Er scannte inzwischen jede Party, jeden Termin, die Kolleginnen sowieso, inzwischen sogar vereinzelt die Kollegen. Nur vor den Kneipenbedienungen schreckte er zurück. Noch.

Das ärmste Schwein ist ein Mann, der eine Bedienung anbaggern muss. Das hatte sein Vater ihm eingeschärft. Es war der einzige Spruch des verbohrten, alten Achtundsechzigers, an den er sich erinnerte, und deshalb hielt er sich dran. Ein bisschen Pietät war auch dabei.

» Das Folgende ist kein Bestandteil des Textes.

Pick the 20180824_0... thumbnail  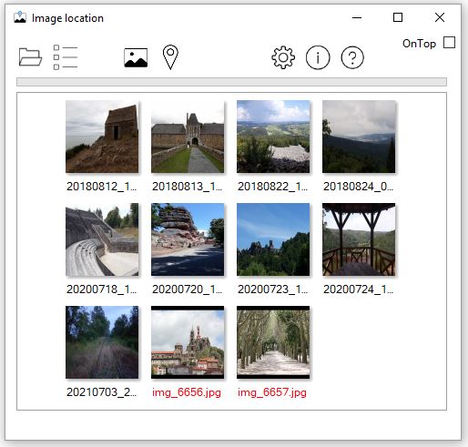[359, 137]
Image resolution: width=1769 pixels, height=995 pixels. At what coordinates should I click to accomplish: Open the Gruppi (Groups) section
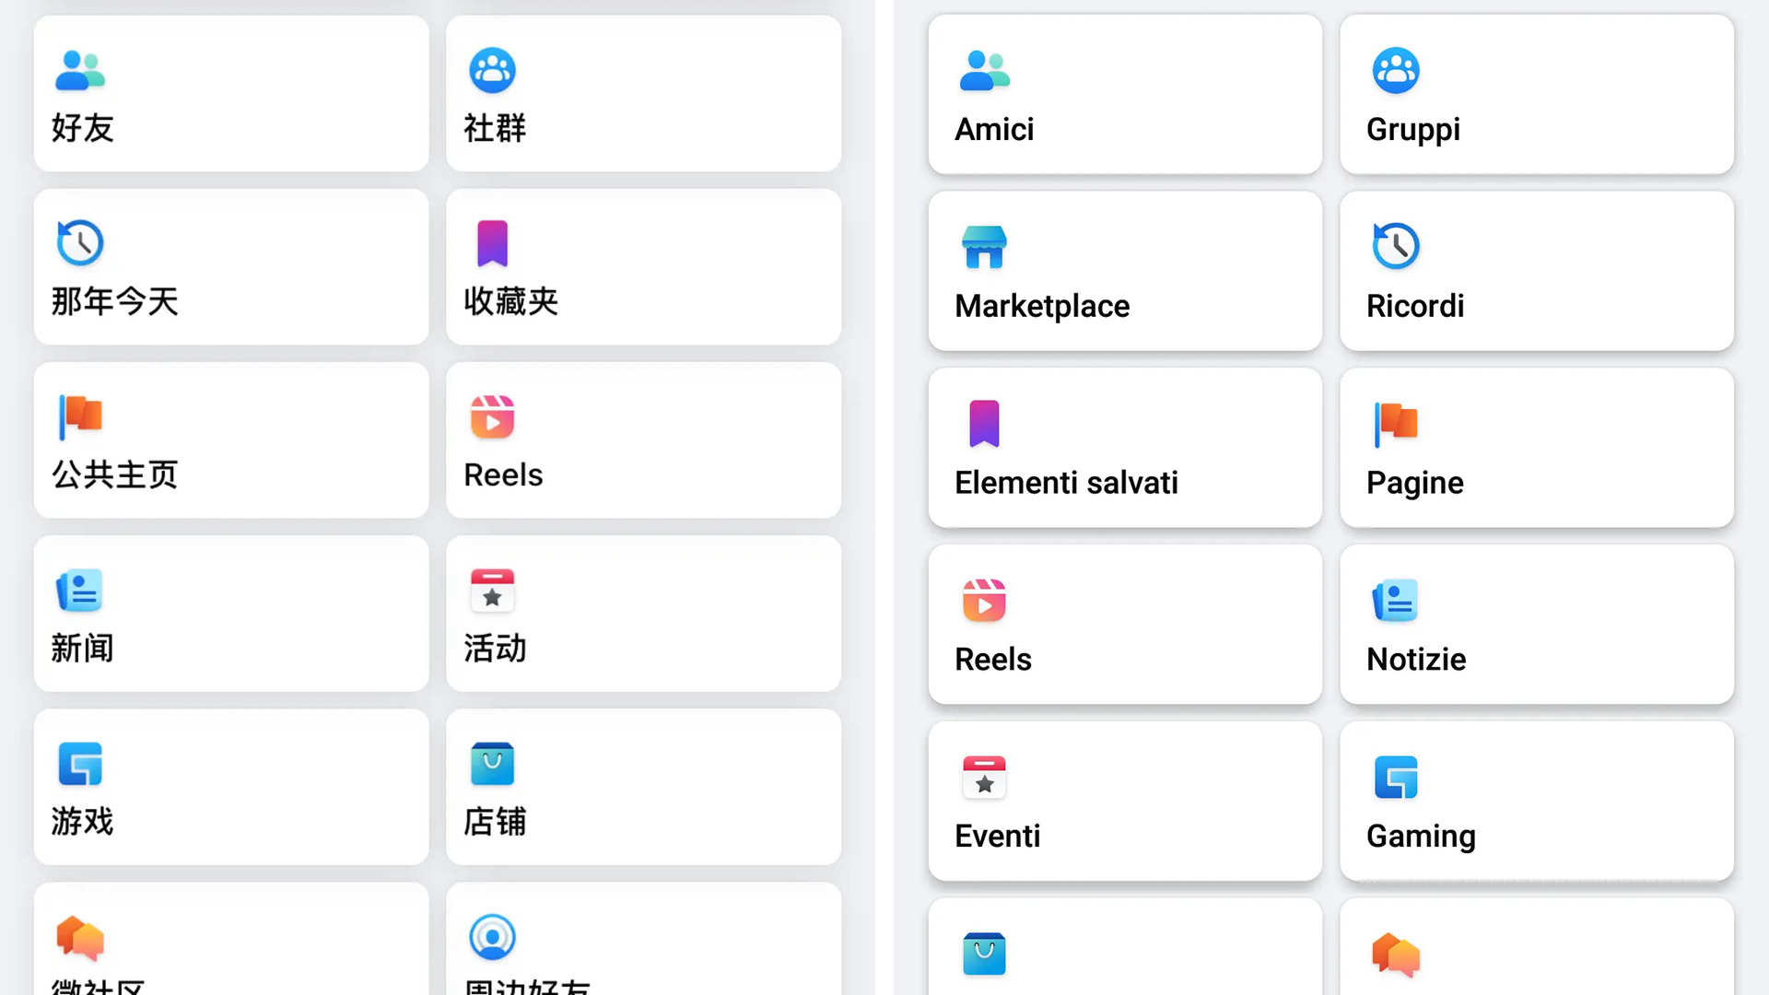[1536, 96]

Als Mies dann diese Frau ansprach, war er einerseits schon ziemlich verzweifelt. Andererseits schien sie ihm plötzlich kinky genug, und so dachte er einen Moment tatsächlich, dass sie drauf stehen würde. Als sie nach ihrem BH griff, wusste er, dass er sich verkalkuliert hatte.

"Wieso ziehst du dich wieder an, Hase?"

"Weil ich es nicht zur Musik von Peter Maffay mache, du Irrer." Dann ging sie.

"Und wenn du gehst, dann geht nur ein Teil von dir", dachte er, "und der andre bleibt bei mir." Er sah sie nie wieder. Und das nach 21 Ehejahren.